Understanding ‘what works’ in cold case investigations is central if we are to help investigators in the field. Toolin and colleagues focus primarily on psychological evidence-based research and present a systematic review of research regarding preventative methods and investigative techniques. The review highlights some of the promising leads in the field but casts a fair and scientific lens through which to understand, interpret, and progress the area moving forward. Their finding that in its present form psychological research is insufficient to inform evidence-based guidance should be seen as a caution to applied practitioners and a call-to-action for researchers. The onus is on us to continue developing our methods to improve their application.
A sign of this improved psychological application can be seen in the paper by Brooks and Hira, which outlines the role of operational psychology in New Zealand. Brooks and Hira outline key areas that operational psychology can be applied in cold cases, including, personality and offender profiling, crime analysis, victimology, interviewing, and equivocal death analysis, among others. Their paper provides a cautious yet optimistic outlook for the role and future of operational and forensic psychology in Behavioural Science Units focusing on cold cases.
Sadly, many cold cases are cold owing to the lack of a body. No-body homicides are some of the most challenging to investigate and resolve. The role of forensic science, with its myriad achievements, is rendered relatively obsolete if a body is not found. To this extent, two papers in this Special Issue outline current, cutting-edge approaches to finding the missing. First, Berezowski and colleagues provide a multidisciplinary approach to locating clandestine graves. Through the combined use of geographic profiling, LiDAR, and near surface geophysics, Berezowski and colleagues offer a promising account of what can be done to assist investigators. This multidisciplinary approach speaks to the heart of the power of multidisciplinary, multimethod synergy.
Investigators, however, may not always have the funds or time to use technology to scan large geographical areas. Narrowing the spotlight of a searchlight is sometimes required. In the second paper focusing on no-body homicides, Keatley provides a potential new lens to re-view cold cases. Taking the approach of ‘Winthropping’ – a method used to locate clandestine locations – Keatley suggests that focusing on forensic linguistics may offer insight through people's statements. Keatley shows several cases in which individuals potentially leaked information that related to where a body was later found. Though speculative and tentative in its nature, Keatley suggests that perhaps to find ‘where’ a body is hidden, we should study what may be hidden in people's words to see if they leak information in there.
Cold cases typically incur vast quantities of information, statements, tip-offs, conjectures, and hypotheses.
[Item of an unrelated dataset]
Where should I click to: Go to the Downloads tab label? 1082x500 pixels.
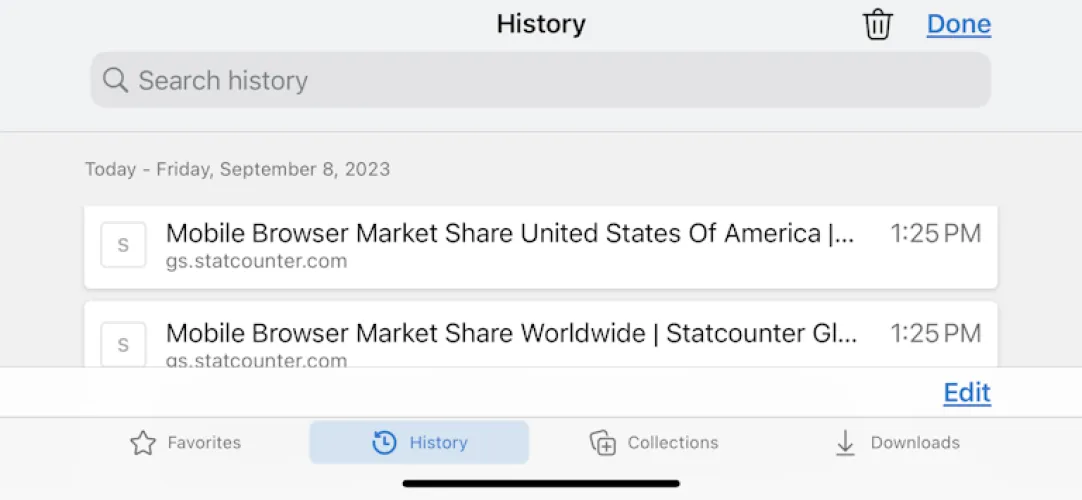point(915,443)
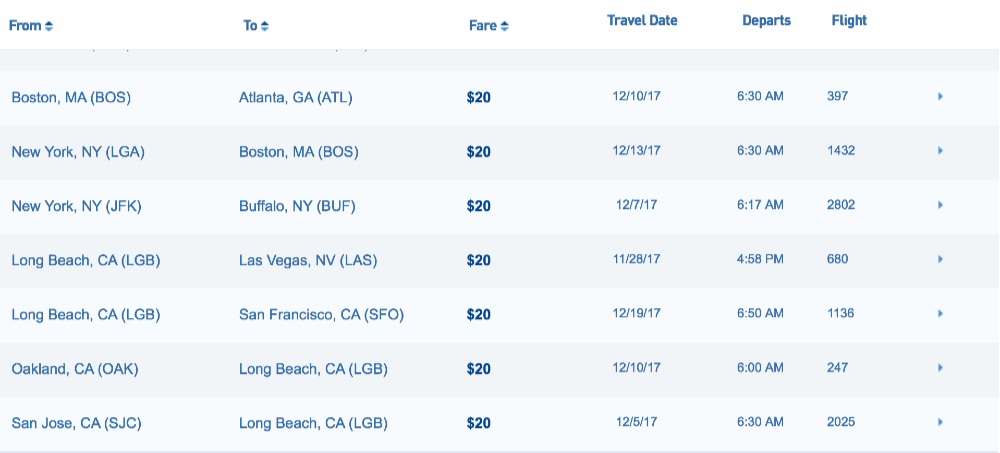Sort the table by To column

tap(256, 25)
Often it is not the lack of information that impedes a cold case review, but rather managing the synthesis and weighting of multiple hypothetical pathways. To assist with this, Keatley, Arntfield, and Clarke bring together the cutting-edge of temporal dynamics research for use in cold case reviews. Crime Script Sequencing – the combination of Crime Script Analysis and Behaviour Sequence Analysis – is outlined and applied to a real-world unsolved cold case. The authors show how while not a ‘solving’ tool, per se, it may provide some clarity to investigative pathways.
Finally, Guareschi and Magni provide an important overview of a real cold case. Guareschi and Magni shine a light on the real-world experience of working a cold case and the importance of attaining synergy between investigators, communities, and academics. Their conclusions provide a timely reminder of the need for synergy and community consideration. Therefore, to end where we began: it takes a whole community – including practitioners, academics, and the public – to solve a cold case, and this Special Issue provides several pathways forward.